How, exactly? I can’t sketch out a precise blueprint, but one thing is clear: Turkey is no longer their main focus. Had Turkey resolved this conflict a decade ago, the PKK, Öcalan, and the Kurdish political party would have been the key players across the table. Today, the table is much bigger—and far more crowded than Turkey would prefer.
That last point is really astute, about how the PKK has changed and one I havent heard addressed. I think the 2nd reason you cited for the inştiative, changing regional dynamics is Erdoğans allies (MHP) beef and the way he gets them on board for the first reason, more years in office, the only thing he really cares about.
Your news and analysis are so good as always! I am much enjoying reading your book.
From my not-very-knowledgeable USA perspective, I am thinking this is an important point you make:
"its alliance with U.S. forces and with the establishment of autonomous canton in Northern Syria called Rojava, the PKK’s vision of itself and the Kurdish region has fundamentally changed."
I think the change regarding Öcalan might have to do with how the death of Mahsa Amini and the connection to Rojava in Iranian Kurdistan has greatly destabilized her country. Since the 2023 Nobel Peace Prize, the destabilization has increased, and some leadership in her country may be realizing they made some very bad choices that are now coming to a head. That could put a focus on Öcalan individually and lead to violent reactions from other PKK factions.

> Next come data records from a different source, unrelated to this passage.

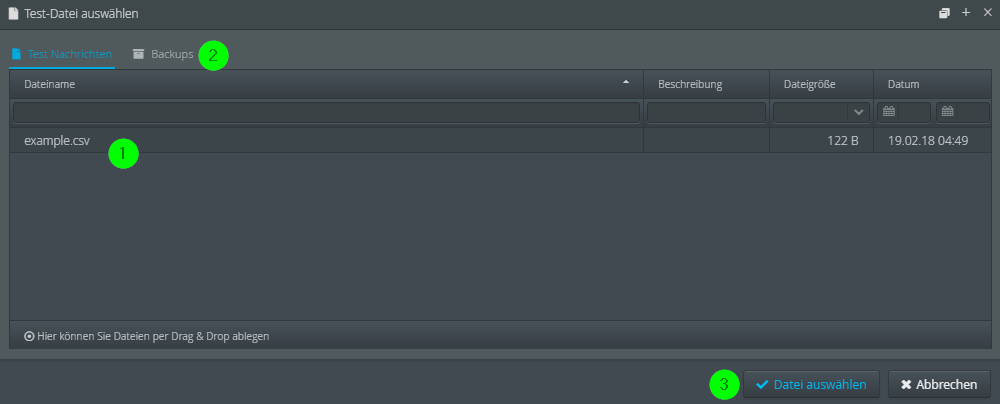The height and width of the screenshot is (404, 1000).
Task: Click the calendar icon of first date filter
Action: coord(888,112)
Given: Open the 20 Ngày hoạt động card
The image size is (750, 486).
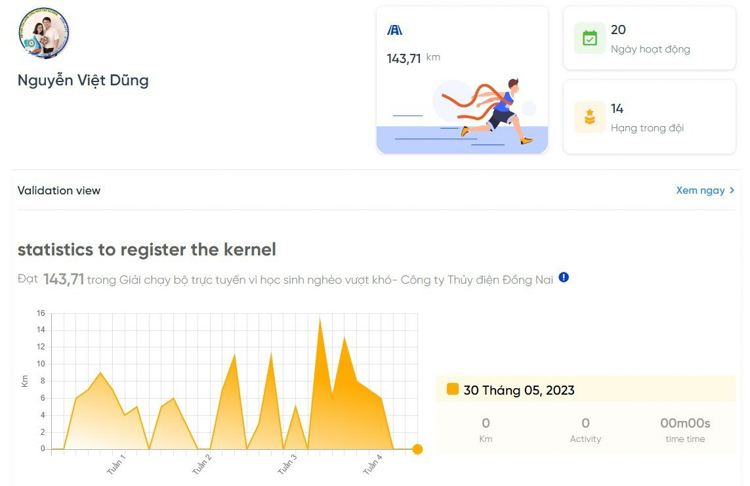Looking at the screenshot, I should (649, 38).
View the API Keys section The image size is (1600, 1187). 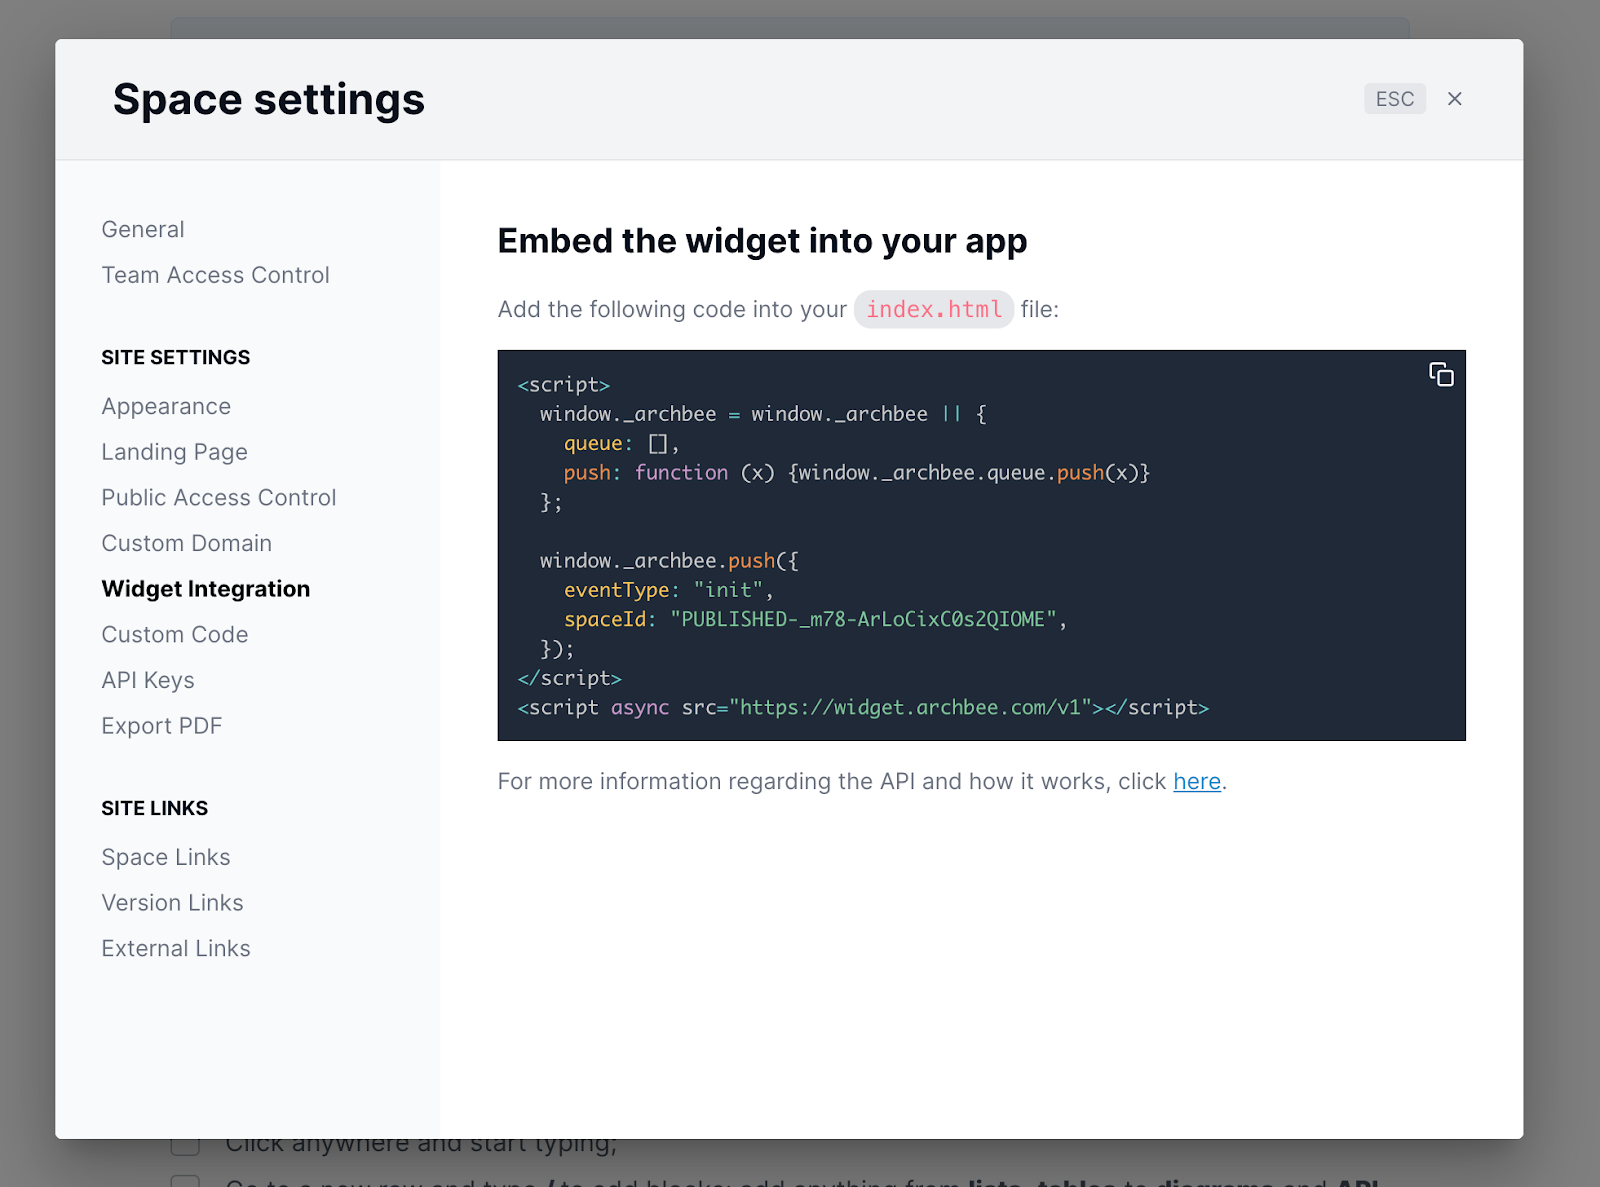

Whether this is correct or not, I think it reflects a significant position in USA current government policy and some public opinion as well. In this perhaps simplistic US view, Turkey's war against Rojava has been a major problem for many years. This became even more so when Turkey's reward for its Sweden joining NATO vote concession was to enable it to intensify that war further. These events could enable Turkey to be part of the solution to the current crisis rather than making it worse.
I just noticed that Bloomberg has something now on the news about Öcalan, but it doesn't mention Iran.